Wednesday, March 31, 2010

Up to Study Session 11

10 of 18 (and half of the 11th) are down, I have 7 and a half more study sessions to go. I haven't posted in a while, and I don't regret that at all because I'm pretty sure nobody has seen this page yet. Still, I don't care, I didn't do this for others, I did this as a way to gather my thoughts as I went through this mess.

I have found that the material is not striking me as quantitatively focused as the CFA level 1 was. I mean there's math all over the place, but there aren't any amortization tables to draw, or interest vs. principal to split up, the whole thing seems more all encompassing and big-pictureish (just my opinion though). I'm satisfied with my ability to understand concepts and feel confident right now, but tomorrow I may be sweating and feeling anxious, and the day after, who knows.

I am spending more time than I did a month ago. The gym's been suffering, I haven't seen my best friend in 2 months, and I'm fine with that because in just over 2 months I'll get my social life primed up again. I've been neglecting my girlfriend a lot, and she's been very supportive actually.

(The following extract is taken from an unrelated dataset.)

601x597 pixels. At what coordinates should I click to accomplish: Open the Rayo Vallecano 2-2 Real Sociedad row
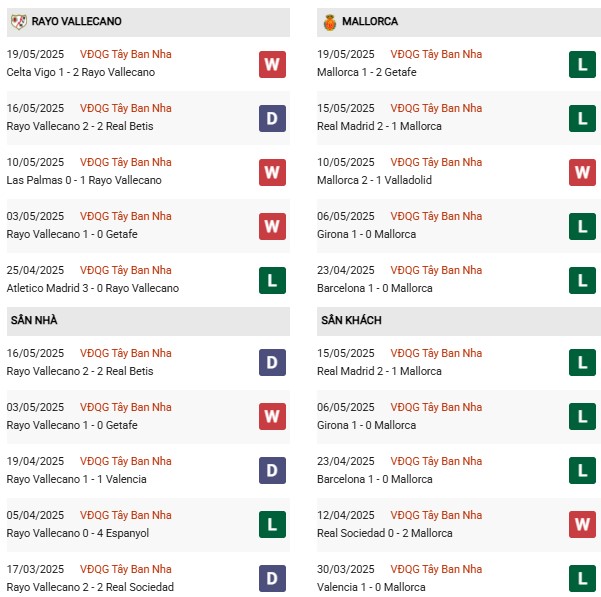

She's pretty hot so I'm surprised she's stuck around through all this neglect and borderline dismissiveness, but knowing she's there comforts me, likewise my family.

Anyway, life issues aside, I've noticed some redundancies between the equities material and some of the material that came up back in business school. Every business school seems to have a hard on for Michael Porter and his 5 stupid forces, and apparently the CFA is no different. the 5 forces have come up in two separate readings in Study Session 11, so maybe that means something... maybe it means nothing. Either way, that's not a concept I'm worried about.

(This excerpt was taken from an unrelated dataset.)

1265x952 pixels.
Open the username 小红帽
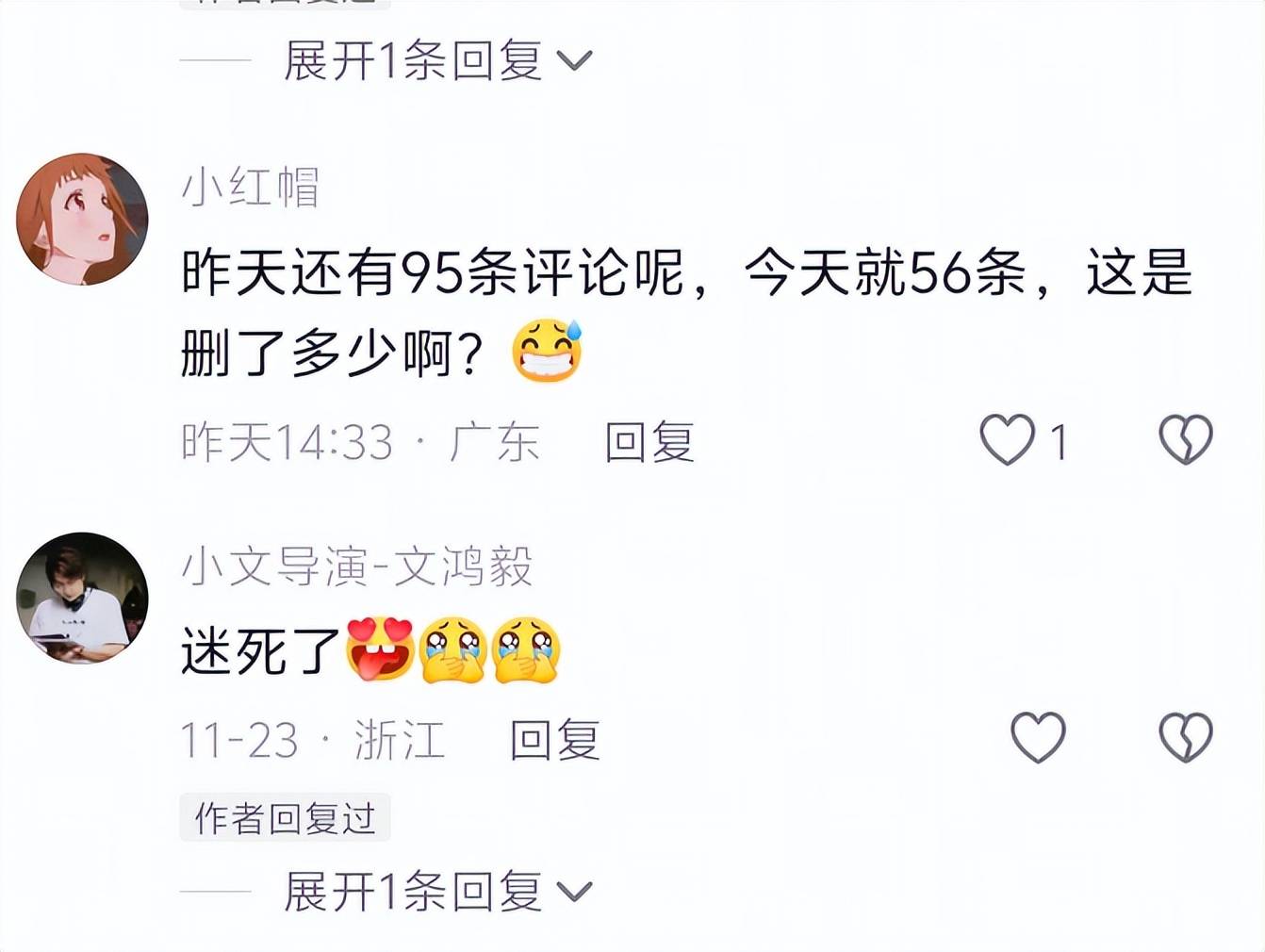click(x=251, y=187)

So far, I can't really think of one section that's given me more trouble than another. I suppose study session 7 was weird because not many new concepts were introduced, in my opinion. It was heavy on ratio analysis and application of the ratios that were learned in level 1, but in a case study context. Memorizing the ratios (again) and doing the very few problems from the Stalla question bank is going to be my approach for it. I don't see it as something I'll spend a lot of time on, relative to something like equities, quant, or fixed income.

The rest of financial accounting just made sense. It made a lot of sense, and I found it easier than the later readings of level 1 (all the shit with the deferred tax assets/liabilities calculations got pretty messy) and also the leasing stuff and principal/interest stuff got messy too. Goodwill impairment is something that could get tricky since there are a couple different types now, (partial and full goodwill). IFRS and GAAP had different takes on how they should be used, and I can't for the life of me remember exactly how those treatments differed, and any attempt at making formulas for the two right now would be a wild guess... It's been a while since I looked at that stuff and I should probably have a refresher on previous readings that aren't so fresh in my mind any more.

I'm on target to finish studying everything with about 3 or 4 weeks remaining before the exam date. I've booked 2 weeks off work before the exam and plan on putting in no less than 120 hours of study time in that 2 week period.

I don't have much else to say, so I think I'll end the post here. If you read this, thanks.